Good Science Education Depends on Actually Doing Science

A blog post from Jeff Winokur, a professor at Wheelock College, recently caught my eye because he addresses many of the issues that concern us here at NCTL. His post is actually a response to a piece in the Huffington Post that questions the value of the Common Core for science education.  After first correcting the record about Common Core actually being standards only in literacy/reading and mathematics, he goes on to explain that science done without much depth is not the fault of the standards.  In fact, he argues that the Next Generation Science Standards (NGSS) offer a strong framework for “mak[ing] clear that students must learn science in the context of doing science—by engaging in scientific and engineering practices such as questioning, investigating, designing solutions, constructing explanations, and arguing based on evidence.”
 
The problem, he suggests, is not that educators don’t have quality content to work with, but rather that they do not have the opportunity to engage their students with that content.  He cites data from the Report of the 2012 National Survey of Science and Mathematics Education which found that in primary grades, language arts and math classes accounted for a total of 143 minutes of the school day on average, while students had science class for an average of just 19 minutes of that same day.
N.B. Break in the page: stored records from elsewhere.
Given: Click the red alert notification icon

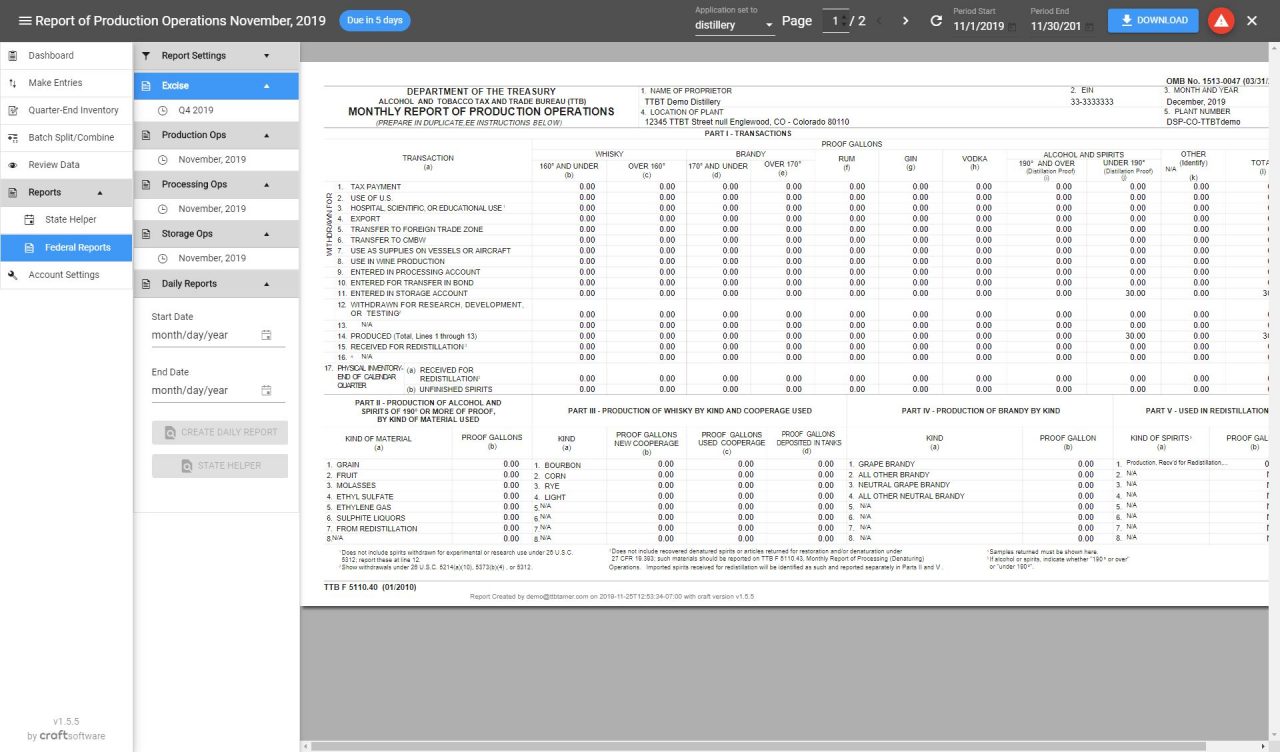Looking at the screenshot, I should coord(1220,20).

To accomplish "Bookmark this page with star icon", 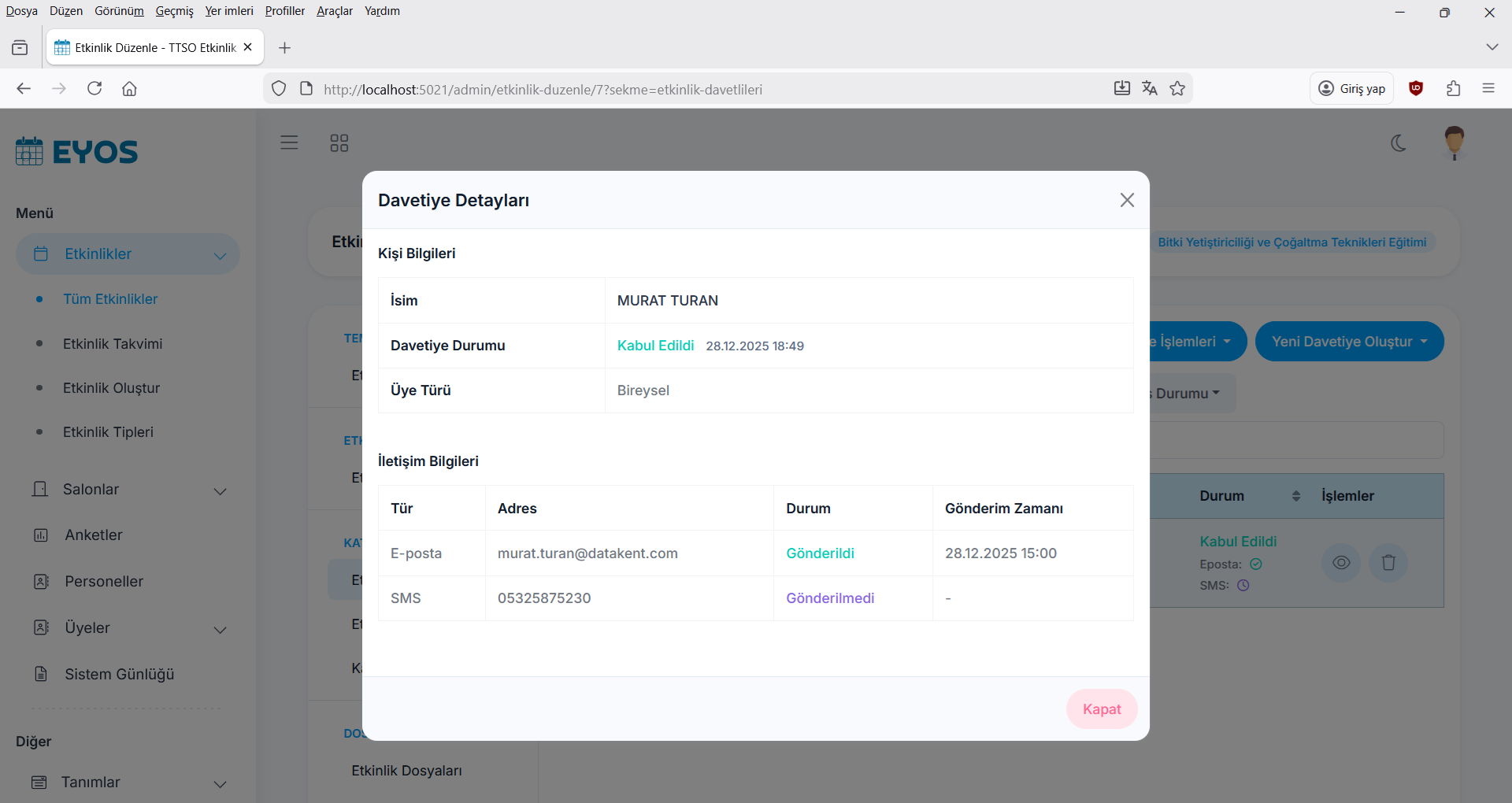I will pos(1177,89).
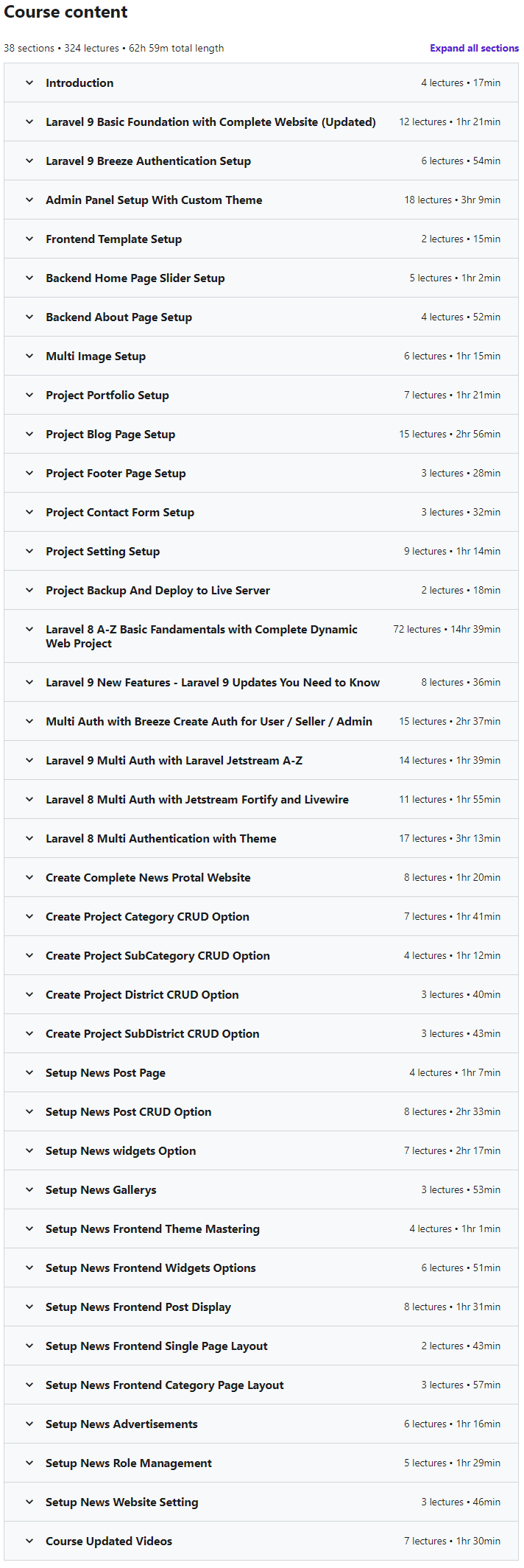Expand the Project Blog Page Setup chevron

pyautogui.click(x=29, y=434)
In later elementary grades, the combined total time for the two most tested subjects (ELA and math) still were a solid 144 minutes, but the time for science class rose to a very modest 24 minutes on average. He then goes on to describe the most common response to this insufficiency in formal science education:
 
To compensate for this imbalance, schools often convene some sort of science fair to encourage students to do science outside of school and present it to the school community. In these cases the science fairs too often stand in for—as opposed to complement—the science instruction necessary to allow all or most elementary students to have a clear idea of how to go about doing an independent project. If students are receiving so little instruction in science, how do they know what to do? We all know the answer to that question. Some teachers have been known to joke that the grades for many science fair projects should be given to parents, not students. Of course, this only works for those students who have someone to help them.
 
A further problem is that elementary teachers, in particular, are not, as a rule, well-prepared to teach science. Professor Winokur cites the same 2012 report that found 81 percent of teachers responding that they were adequately trained to teach language arts, but less than half as many (39%) feeling prepared to teach science.
 
A sad situation, to be sure, not only for individual students, but for the prospects for our nation. It is just much less likely that our nation will produce the scientists and innovators of the future if students don’t get robust experiences as children. But it doesn’t have to be this way. As NCTL reported in our 2011 report, Strengthening Science Education, schools that have an expanded day actually do have the chance to provide their students with science classes rich with the kind of deep investigation and analysis imagined by NGSS. They can also build in quality learning and training experiences for the teachers. As we described, the profiled expanded-time schools:
 
… have demonstrated that additional time can bring about marked change in students’ science experiences and proficiency. The schools are also offering teachers more support to use science time effectively—through meaningful, professional development, solid instructional leadership, innovative partnerships, high-quality assessments, and curricula that meet individual students’ needs.
 
Having more time is far from a guarantee that better science education will take root in schools; educators still need to commit themselves to generating these opportunities. But it is a certainty that there can be no good science education without having sufficient time to engage in the kinds of activities and thinking that are at the core of learning science and the scientific method.